Hedefler
**1)** Su sorunları metninde sözü edilen haberlerin konularını sıralayın.
**2)** Su sorunları metnini son cümlesinden sonra devam ettirin.

Seçilen Bölüm
━━━━━━━━

SU SORUNLARI ...
Küreselleşen dünyada problemler artık yerelden çok
sınırlar ötesi bir hal almış durumda. Tabii iş su olunca bu problemler, daha vahim ve can alıcı bir duruma gelmektedir.
Tüm dünya,
kullanılabilir suyun azalması problemiyle yüz yüze. Özellikle ülkemiz bu
noktada daha vahim bir durumda.
Hatırlarsanız bu yaz
başında susuzluk nedeniyle boşaltılan köyler ve ekili arazilerin işe yaramaz
hale geldiği haberleri bizi oldukça meşgul etmişti. Bunun yanında barajların
doluluk oranlarıyla ilgili haberlerin büyük kentlerde yarattığı kâbus da
cabası.
Kullanılan suyun yüzde
72’sinin tarımda kullanıldığı ve bununda neredeyse yüzde 95’i vahşi sulama
olarak bilinen geleneksel sulama yoluyla yapıldığı varsayılırsa kat etmemiz
gereken yolu düşünmek oldukça ürkütücü oluyor.

━━━━━━━━

Veri Kesiti

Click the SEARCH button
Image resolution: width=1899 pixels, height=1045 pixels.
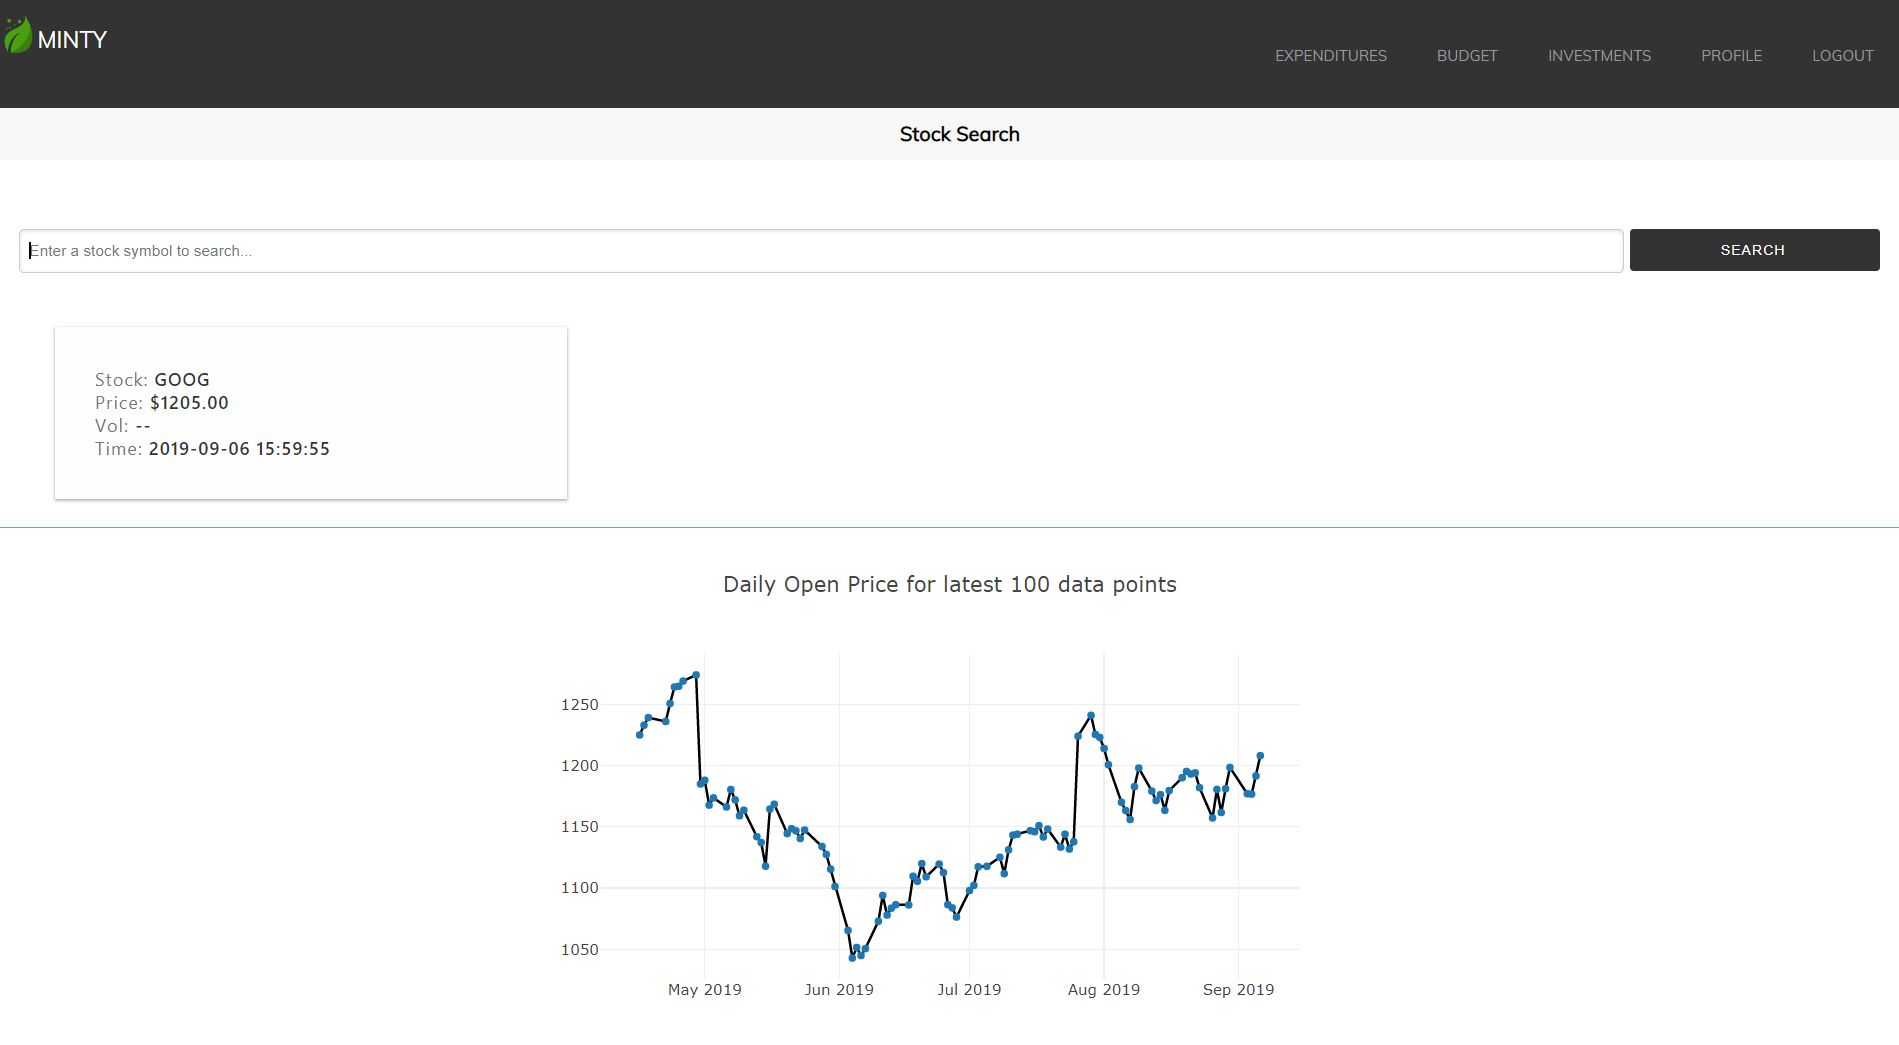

━━━━━━━━

Alıştırma Sonuçları
**1)**
- Susuzluk nedeniyle boşaltılan köyler
- Ekili arazilerin işe yaramaz hale gelmesi
- Barajların doluluk oranları

**2)**
Son 50 yılda tarım
alanlarının ortalama iki kat arttığı ve bunun yanında kullanılabilir su
miktarının 4.000 m3/kişi’den 1.400 m3/kişi’ye düştüğü gözönüne alınırsa, nasıl
oluyor da su zengini bir ülke konumundan su fakiri bir ülke haline düştüğümüzü
hayal edebilirsiniz.
Gözden kaçan bir başka
nokta da, yeraltı su kaynaklarının gün geçtikçe daha derine inmesi ve yeraltına
inen suyun kullanılabilirliğinin azalması.
Suyun son derece önemli
bir kaynak olduğu, giderek petrolden
bile daha değerli bir ekonomik ve yaşamsal varlık haline dönüştüğü ve pek çok
ülkenin su zenginliğini elde tutmak üzerine uzun vadeli stratejiler
geliştirdiği günümüzde gerek
su ile ilgili devlet kurumlarının gerekse belediyelerin etkin bir su yönetim
planlamasının olmaması ve kurtuluşu sadece vatandaşın yaptığı tasarrufta
araması bu yönetim plansızlığının en büyük göstergesi.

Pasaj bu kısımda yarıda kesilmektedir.